EXERCISE
Filter the entries below, keeping only lines with the word "mode".

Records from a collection

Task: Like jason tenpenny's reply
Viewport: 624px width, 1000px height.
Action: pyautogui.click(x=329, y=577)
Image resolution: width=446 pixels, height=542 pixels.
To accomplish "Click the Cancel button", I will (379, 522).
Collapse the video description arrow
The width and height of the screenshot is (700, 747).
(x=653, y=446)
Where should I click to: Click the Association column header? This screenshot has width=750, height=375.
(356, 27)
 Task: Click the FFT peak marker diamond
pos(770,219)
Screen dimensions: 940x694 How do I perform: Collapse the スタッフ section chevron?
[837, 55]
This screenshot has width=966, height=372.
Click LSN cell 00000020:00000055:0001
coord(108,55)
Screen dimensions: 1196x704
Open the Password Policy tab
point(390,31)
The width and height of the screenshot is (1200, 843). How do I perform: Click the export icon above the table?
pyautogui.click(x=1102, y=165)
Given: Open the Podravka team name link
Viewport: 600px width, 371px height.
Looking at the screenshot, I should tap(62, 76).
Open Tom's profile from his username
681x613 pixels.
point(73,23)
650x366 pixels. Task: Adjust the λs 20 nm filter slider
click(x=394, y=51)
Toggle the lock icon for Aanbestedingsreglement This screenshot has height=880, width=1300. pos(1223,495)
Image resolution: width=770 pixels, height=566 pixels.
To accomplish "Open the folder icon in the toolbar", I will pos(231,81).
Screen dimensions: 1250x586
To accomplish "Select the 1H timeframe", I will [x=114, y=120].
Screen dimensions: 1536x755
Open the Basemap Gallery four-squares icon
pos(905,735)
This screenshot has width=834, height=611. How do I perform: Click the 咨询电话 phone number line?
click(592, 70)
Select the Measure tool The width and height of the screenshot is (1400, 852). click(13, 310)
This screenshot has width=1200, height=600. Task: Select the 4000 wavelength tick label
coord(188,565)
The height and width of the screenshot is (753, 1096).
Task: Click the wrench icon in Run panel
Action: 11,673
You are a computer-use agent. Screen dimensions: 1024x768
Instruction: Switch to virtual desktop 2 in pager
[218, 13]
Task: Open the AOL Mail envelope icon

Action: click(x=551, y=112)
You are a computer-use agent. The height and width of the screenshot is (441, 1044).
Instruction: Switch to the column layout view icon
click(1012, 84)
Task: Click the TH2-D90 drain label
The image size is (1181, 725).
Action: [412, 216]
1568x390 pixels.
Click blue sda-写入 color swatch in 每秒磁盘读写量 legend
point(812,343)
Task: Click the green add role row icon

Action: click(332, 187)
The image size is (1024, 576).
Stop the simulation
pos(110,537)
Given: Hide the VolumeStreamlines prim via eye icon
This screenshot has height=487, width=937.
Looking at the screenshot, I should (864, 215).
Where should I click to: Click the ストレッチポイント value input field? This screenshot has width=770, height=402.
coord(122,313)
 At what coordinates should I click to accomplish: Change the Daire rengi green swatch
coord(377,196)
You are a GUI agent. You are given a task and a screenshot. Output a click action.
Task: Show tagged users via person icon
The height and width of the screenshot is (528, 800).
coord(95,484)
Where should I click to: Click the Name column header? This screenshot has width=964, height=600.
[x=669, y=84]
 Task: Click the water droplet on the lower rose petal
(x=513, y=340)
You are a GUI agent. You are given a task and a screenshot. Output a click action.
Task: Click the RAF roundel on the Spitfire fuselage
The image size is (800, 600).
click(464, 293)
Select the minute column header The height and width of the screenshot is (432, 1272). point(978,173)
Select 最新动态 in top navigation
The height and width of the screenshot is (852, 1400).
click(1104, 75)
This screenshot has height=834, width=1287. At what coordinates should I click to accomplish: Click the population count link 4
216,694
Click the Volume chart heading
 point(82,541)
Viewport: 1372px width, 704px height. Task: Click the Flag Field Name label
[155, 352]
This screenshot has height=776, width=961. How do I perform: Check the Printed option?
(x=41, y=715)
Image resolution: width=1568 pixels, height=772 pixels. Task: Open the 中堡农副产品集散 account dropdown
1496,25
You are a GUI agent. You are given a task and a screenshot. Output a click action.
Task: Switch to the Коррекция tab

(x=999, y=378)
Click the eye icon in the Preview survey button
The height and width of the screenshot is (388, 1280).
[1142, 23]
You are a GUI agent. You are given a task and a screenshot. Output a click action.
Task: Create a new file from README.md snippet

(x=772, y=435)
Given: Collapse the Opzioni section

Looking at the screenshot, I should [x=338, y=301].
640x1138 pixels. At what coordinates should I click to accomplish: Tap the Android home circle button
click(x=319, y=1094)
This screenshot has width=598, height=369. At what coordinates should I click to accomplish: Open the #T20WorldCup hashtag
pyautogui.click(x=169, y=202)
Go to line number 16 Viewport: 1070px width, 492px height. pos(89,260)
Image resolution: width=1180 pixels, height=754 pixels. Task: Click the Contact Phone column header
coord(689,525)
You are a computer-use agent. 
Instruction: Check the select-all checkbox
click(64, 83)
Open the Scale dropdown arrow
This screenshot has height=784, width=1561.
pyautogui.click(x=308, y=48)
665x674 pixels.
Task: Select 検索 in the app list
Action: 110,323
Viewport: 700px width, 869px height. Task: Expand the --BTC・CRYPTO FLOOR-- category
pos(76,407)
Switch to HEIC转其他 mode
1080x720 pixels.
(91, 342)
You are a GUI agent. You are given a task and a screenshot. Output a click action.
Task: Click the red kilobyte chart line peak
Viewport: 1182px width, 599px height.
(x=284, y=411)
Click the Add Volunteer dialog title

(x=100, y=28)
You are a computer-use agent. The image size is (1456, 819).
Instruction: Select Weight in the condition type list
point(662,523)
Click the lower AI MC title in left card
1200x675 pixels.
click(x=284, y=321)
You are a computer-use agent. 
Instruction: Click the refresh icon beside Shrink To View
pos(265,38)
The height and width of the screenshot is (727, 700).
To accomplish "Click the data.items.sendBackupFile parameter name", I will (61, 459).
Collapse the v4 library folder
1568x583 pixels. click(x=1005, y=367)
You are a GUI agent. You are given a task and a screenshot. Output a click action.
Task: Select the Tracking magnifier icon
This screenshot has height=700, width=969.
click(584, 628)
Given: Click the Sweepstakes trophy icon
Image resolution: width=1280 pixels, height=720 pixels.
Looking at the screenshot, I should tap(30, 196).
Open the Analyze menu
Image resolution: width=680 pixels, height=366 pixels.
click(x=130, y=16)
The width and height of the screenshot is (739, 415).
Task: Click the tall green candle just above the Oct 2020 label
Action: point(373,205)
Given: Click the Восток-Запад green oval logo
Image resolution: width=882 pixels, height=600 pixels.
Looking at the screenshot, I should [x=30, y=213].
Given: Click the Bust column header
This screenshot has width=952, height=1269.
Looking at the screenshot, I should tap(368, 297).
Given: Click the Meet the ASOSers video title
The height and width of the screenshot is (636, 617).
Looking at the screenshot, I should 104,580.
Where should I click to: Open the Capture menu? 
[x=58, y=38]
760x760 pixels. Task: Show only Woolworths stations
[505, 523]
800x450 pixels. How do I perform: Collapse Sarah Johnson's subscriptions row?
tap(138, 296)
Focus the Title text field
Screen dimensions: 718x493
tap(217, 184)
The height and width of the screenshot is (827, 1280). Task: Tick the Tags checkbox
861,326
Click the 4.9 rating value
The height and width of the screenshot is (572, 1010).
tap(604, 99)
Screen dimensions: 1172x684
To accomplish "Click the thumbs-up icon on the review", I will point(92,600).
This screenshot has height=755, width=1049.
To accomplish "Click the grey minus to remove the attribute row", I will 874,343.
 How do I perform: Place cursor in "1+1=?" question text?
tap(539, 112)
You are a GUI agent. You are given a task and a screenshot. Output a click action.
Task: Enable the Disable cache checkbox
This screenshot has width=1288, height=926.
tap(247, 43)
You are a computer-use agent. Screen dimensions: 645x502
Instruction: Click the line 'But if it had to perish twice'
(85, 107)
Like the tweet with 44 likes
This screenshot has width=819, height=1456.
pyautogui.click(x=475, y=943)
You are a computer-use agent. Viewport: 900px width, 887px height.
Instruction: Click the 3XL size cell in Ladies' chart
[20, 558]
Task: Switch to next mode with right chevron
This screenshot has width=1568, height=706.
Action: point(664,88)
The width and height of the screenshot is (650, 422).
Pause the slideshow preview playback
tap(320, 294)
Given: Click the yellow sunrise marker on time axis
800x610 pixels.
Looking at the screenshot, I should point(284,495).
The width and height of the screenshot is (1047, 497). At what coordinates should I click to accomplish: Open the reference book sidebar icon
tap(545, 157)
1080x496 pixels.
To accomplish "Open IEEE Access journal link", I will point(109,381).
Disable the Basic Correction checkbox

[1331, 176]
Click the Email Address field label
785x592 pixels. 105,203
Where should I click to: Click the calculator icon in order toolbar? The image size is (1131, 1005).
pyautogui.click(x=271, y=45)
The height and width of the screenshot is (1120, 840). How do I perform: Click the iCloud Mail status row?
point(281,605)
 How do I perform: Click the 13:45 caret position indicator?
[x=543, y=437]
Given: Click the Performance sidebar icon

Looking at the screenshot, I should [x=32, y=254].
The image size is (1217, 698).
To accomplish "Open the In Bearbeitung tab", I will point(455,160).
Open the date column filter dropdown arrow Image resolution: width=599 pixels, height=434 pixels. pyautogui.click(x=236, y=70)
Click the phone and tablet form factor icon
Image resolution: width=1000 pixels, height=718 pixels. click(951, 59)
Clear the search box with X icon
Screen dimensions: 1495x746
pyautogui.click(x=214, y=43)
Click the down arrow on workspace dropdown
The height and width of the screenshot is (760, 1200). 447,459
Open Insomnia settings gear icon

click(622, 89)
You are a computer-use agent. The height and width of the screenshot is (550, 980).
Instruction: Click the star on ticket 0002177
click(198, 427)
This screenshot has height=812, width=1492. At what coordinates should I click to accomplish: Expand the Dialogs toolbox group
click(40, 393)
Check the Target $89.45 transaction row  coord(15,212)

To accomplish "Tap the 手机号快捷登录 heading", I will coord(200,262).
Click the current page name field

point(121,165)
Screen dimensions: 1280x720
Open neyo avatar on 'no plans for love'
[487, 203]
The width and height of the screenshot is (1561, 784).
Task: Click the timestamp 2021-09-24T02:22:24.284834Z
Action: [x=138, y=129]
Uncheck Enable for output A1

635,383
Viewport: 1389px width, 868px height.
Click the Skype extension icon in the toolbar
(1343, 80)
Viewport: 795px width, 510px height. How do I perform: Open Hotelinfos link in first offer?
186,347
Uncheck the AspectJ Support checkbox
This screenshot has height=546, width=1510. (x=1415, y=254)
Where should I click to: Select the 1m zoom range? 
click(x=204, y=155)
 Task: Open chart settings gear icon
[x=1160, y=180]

RESPONSE BELOW
Switch to HEIC转其他 mode
Task: Switch to next mode with right chevron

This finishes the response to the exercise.